Not in a user-friendly way such as Transmission 4.0.3 has achieved.

What you really want is to simplify the installation of "qbittorrent" as "Windows Service", not qbittorrent-nox. This can be done now just by writing a simple PowerShell script

Again, not user-friendly.

So my suggestion is to create another issue, ask the developers to make "install qbittorrent as Windows Service". Which is pretty much redundant, because qBittorrent already have the option to start when Windows startup.

Again, the -nox name doesn't matter. The devs know what we want. We just have to change the title of this issue, not create another one.

You're talking in circles now because you're hung up on the -nox thing. We just want qBitorrent-daemon available to Windows in a user-friendly manner. @robross0606 can just change the title of this issue to "install qbittorrent-daemon as Windows Service with Installer" and your qualms will be put to rest.

DNS commented 1 year ago

Windows qBittorrent-daemon and can test it alongside qBittorrent desktop client, you simply can't say they are 100% the same in terms of resource usage.

Excessive RAM usage is not caused by GUI or non-GUI. It is caused by disk cache (which is actually a good thing).

If you don't like the excessive RAM usage, you can set it manually in: Tools > Options > Advanced > Disk Cache.

Not in a user-friendly way such as Transmission 4.0.3 has achieved.

Then make pull request. Begging alone will take you nowhere.

Pentaphon commented 1 year ago

Excessive RAM usage is not caused by GUI or non-GUI. It is caused by disk cache (which is actually a good thing).

It's not just RAM usage. Until you can test a stripped-down qBittorrent-daemon alongside the desktop client, you are making assumptions.

Then make pull request. Begging alone will take you nowhere.

Not everybody codes here. Assuming this is silly.

Your comments are going nowhere. This is what people want. Let them request it.

DNS commented 1 year ago

@Pentaphon Get lost. Troll elsewhere.

expressrussian commented 9 months ago

There's no need to use qbittorrent-nox on Windows. You can use qbittorrent.exe and achieve the same thing. If you use ssh to connect to this machine, and using PowerShell as default terminal, this is how to do it:

THERE IS THE NEED to have a SERVICE-ONLY mode on WIndows WITHOUT HAVING TO LOG IN LOCALLY! So, no hidden windows because without login there are NO windows. I need to use it on my remote WIndows server, i do NOT use QBittorrent on my desktop. On the remote windows server there is no need for GUI nor command line. Only config file maybe. The MAIN PURPOSE of this whole thread is to display a NEED to have a headless windows service which provides only WEB interface, which we can access remotely and by many different users and 24/7. This may be a setup option of some kind. This should not be super-hard to implement. Thanks

Pentaphon commented 4 months ago

nox (aka no X) is a legacy name. It just refers to no GUI, i.e. the variant without any support for GUI (any GUI related code is excluded from executable).
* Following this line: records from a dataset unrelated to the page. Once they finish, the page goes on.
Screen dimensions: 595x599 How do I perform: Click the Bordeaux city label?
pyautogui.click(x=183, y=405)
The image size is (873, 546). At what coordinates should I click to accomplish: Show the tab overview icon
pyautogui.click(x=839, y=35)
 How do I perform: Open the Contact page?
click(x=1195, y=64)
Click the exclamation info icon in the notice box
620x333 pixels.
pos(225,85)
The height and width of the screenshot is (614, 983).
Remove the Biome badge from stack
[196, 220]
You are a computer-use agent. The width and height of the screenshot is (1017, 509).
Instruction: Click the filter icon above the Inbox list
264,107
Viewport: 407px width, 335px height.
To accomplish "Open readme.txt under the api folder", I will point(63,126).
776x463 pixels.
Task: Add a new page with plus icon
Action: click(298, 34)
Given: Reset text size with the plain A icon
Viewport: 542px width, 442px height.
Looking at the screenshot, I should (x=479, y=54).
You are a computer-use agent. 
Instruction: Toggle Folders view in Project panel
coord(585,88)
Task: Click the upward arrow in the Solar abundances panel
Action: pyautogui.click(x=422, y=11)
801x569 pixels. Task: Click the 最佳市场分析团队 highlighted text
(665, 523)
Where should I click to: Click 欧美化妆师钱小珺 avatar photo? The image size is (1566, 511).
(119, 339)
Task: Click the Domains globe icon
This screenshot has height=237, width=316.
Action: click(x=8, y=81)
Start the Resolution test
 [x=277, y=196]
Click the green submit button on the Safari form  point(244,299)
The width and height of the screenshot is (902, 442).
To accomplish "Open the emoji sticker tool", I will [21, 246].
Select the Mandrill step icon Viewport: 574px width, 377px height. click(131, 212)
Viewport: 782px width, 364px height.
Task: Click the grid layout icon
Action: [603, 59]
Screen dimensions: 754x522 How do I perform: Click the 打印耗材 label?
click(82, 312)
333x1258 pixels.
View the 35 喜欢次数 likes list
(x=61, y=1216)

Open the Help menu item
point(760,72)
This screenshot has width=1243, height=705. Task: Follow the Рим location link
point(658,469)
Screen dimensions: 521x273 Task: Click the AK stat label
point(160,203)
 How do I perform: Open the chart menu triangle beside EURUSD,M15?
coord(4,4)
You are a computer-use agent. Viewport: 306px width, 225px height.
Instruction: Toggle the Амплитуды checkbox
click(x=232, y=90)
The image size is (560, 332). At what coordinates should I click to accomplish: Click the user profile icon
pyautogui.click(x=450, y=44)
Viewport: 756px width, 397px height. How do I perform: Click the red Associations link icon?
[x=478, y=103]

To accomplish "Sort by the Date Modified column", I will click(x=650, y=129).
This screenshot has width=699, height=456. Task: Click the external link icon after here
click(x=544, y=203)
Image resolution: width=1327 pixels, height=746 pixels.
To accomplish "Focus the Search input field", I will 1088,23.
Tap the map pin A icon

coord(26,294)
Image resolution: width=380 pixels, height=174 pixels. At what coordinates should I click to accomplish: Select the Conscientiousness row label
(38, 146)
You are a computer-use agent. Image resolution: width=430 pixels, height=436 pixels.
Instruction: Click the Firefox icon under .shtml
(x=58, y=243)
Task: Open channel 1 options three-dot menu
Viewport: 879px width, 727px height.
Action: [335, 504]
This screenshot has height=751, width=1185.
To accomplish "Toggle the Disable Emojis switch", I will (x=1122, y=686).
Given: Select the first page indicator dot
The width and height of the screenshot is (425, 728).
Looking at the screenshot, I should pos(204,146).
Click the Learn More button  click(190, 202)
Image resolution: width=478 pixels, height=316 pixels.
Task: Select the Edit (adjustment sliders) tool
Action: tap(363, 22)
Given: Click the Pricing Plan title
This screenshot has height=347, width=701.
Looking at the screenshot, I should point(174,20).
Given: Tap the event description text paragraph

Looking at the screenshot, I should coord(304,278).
Yes. People really are just asking for a "qBittorrent-daemon" similar to "Transmission-daemon" which comes with Transmission and can be installed as a Windows service along with the WebUI or no WebUI at all. Here is a screenshot of how Transmission installs their daemon. If qBittorrent could do the same thing with their installer, it would make qBittorrent even more useful to people that don't need a desktop client running 24/7.